In the listing below, please print the line that contains "Where should I click to: Uncheck" and every line that follows it, exactly.

▶ [DATA FOR THIS TASK]:
────
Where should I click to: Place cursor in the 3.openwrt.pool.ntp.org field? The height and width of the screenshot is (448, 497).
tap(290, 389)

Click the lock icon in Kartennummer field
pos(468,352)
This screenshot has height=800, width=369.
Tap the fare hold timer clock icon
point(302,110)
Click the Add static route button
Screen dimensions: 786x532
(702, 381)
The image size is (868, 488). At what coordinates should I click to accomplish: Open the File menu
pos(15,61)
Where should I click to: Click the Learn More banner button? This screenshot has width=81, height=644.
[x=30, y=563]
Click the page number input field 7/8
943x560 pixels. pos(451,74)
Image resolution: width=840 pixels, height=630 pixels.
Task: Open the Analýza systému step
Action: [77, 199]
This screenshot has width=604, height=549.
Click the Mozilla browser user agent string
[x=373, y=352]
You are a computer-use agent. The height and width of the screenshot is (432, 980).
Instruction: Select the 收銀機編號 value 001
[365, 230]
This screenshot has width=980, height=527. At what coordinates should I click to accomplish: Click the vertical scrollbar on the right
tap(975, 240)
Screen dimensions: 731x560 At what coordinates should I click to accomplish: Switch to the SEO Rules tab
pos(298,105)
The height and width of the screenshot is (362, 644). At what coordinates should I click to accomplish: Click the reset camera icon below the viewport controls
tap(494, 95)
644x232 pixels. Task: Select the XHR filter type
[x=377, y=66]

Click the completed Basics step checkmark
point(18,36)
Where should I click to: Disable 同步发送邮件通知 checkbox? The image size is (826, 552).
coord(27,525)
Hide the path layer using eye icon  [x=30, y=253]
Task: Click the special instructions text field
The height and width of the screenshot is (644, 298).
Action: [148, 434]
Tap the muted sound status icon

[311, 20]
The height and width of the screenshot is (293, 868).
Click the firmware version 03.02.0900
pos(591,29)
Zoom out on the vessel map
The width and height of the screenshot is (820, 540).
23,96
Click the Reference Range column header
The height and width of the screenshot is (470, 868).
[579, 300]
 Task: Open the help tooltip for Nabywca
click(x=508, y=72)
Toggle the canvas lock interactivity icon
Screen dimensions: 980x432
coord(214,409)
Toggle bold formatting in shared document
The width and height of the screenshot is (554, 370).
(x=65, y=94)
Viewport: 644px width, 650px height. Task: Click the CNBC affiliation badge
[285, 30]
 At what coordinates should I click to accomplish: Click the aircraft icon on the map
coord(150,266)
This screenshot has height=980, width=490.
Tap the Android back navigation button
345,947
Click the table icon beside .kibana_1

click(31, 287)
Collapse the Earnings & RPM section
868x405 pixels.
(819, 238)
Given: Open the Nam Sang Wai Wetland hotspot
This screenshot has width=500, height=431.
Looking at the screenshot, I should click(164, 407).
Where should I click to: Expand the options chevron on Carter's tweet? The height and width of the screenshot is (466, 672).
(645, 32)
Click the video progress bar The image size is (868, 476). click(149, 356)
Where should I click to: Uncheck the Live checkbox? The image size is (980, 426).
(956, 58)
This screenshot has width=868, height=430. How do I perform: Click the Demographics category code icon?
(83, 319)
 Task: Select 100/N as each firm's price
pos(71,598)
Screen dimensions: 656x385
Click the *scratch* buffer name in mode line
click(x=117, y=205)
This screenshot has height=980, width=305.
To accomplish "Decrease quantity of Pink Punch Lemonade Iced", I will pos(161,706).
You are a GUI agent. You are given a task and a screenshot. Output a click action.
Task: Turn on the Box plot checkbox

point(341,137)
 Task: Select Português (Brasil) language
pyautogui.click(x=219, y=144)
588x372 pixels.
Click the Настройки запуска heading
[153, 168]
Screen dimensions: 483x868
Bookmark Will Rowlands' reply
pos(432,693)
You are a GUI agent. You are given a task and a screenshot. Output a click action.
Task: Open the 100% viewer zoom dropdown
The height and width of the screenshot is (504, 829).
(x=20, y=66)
────
▶ [ANSWER SECTION]:
Where should I click to: Uncheck the Live checkbox? The image size is (980, 426).
(956, 58)
This screenshot has width=868, height=430. How do I perform: Click the Demographics category code icon?
(83, 319)
 Task: Select 100/N as each firm's price
pos(71,598)
Screen dimensions: 656x385
Click the *scratch* buffer name in mode line
click(x=117, y=205)
This screenshot has height=980, width=305.
To accomplish "Decrease quantity of Pink Punch Lemonade Iced", I will pos(161,706).
You are a GUI agent. You are given a task and a screenshot. Output a click action.
Task: Turn on the Box plot checkbox

point(341,137)
 Task: Select Português (Brasil) language
pyautogui.click(x=219, y=144)
588x372 pixels.
Click the Настройки запуска heading
[153, 168]
Screen dimensions: 483x868
Bookmark Will Rowlands' reply
pos(432,693)
You are a GUI agent. You are given a task and a screenshot. Output a click action.
Task: Open the 100% viewer zoom dropdown
The height and width of the screenshot is (504, 829).
(x=20, y=66)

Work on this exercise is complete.